#### [RECORDS FOR THE EXERCISE]
++++++++++

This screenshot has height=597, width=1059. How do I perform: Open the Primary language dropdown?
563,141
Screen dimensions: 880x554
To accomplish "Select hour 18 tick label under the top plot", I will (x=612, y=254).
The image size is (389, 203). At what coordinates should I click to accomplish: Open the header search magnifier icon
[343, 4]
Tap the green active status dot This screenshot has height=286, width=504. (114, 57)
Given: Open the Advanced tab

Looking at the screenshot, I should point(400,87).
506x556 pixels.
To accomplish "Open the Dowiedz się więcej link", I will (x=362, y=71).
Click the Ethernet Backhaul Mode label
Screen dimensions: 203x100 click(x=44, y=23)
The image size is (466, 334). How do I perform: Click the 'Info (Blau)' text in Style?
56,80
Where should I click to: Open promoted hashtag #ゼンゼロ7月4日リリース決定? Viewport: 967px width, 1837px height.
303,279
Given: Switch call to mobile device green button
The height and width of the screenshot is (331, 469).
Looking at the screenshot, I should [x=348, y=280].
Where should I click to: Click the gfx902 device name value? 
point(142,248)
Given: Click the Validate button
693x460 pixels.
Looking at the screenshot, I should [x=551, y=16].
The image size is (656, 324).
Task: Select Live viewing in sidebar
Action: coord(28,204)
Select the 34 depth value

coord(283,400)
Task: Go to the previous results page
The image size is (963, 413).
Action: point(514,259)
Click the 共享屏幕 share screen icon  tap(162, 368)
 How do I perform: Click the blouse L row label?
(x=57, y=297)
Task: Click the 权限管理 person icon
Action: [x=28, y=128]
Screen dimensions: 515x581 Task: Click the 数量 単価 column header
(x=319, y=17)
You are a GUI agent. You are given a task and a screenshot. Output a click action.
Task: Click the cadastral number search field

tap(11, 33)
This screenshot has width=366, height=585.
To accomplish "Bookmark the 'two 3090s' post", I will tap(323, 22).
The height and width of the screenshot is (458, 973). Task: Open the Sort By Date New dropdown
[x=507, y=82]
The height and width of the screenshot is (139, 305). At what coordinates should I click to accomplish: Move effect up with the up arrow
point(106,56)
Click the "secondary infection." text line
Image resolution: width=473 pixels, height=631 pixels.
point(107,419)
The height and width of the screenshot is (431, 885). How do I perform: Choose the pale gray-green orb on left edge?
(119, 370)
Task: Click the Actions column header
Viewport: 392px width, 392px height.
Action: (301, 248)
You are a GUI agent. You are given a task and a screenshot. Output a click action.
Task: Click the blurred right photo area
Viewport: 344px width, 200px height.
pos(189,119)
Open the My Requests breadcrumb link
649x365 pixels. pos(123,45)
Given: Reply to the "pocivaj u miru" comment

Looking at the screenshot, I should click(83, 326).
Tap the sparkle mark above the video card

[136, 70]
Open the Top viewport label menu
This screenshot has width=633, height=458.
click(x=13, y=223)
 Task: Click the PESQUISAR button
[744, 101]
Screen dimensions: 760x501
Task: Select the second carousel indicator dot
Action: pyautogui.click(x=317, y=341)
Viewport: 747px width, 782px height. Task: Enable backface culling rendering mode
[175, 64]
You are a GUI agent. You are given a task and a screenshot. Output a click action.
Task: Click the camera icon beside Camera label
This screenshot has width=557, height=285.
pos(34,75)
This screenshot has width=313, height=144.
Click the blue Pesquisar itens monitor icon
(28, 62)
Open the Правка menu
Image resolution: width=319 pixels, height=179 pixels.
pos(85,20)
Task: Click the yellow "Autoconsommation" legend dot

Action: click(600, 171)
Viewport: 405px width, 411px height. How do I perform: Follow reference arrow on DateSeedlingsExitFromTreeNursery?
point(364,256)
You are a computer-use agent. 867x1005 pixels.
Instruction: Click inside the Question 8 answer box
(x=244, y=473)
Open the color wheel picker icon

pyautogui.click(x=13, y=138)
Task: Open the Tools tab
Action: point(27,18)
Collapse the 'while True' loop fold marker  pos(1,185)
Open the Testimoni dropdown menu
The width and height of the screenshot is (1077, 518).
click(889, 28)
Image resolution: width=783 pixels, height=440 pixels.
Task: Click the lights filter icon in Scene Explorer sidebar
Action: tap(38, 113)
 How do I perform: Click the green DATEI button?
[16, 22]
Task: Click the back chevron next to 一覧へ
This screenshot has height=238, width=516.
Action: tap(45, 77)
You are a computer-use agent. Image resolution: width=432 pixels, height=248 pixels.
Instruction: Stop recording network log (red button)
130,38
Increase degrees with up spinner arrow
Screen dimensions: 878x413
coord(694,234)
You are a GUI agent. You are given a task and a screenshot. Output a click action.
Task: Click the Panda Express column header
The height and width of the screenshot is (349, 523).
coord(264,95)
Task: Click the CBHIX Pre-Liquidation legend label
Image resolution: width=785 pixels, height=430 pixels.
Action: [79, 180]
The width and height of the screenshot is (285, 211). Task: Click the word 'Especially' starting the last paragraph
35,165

++++++++++

#### [YOUR GOAL]
Nothing past the line containing "Tap the green" should be restated; transcribe the material exactly from its first line through that line.

#### [COMPLETED TASK]
This screenshot has height=597, width=1059. How do I perform: Open the Primary language dropdown?
563,141
Screen dimensions: 880x554
To accomplish "Select hour 18 tick label under the top plot", I will (x=612, y=254).
The image size is (389, 203). At what coordinates should I click to accomplish: Open the header search magnifier icon
[343, 4]
Tap the green active status dot This screenshot has height=286, width=504. (114, 57)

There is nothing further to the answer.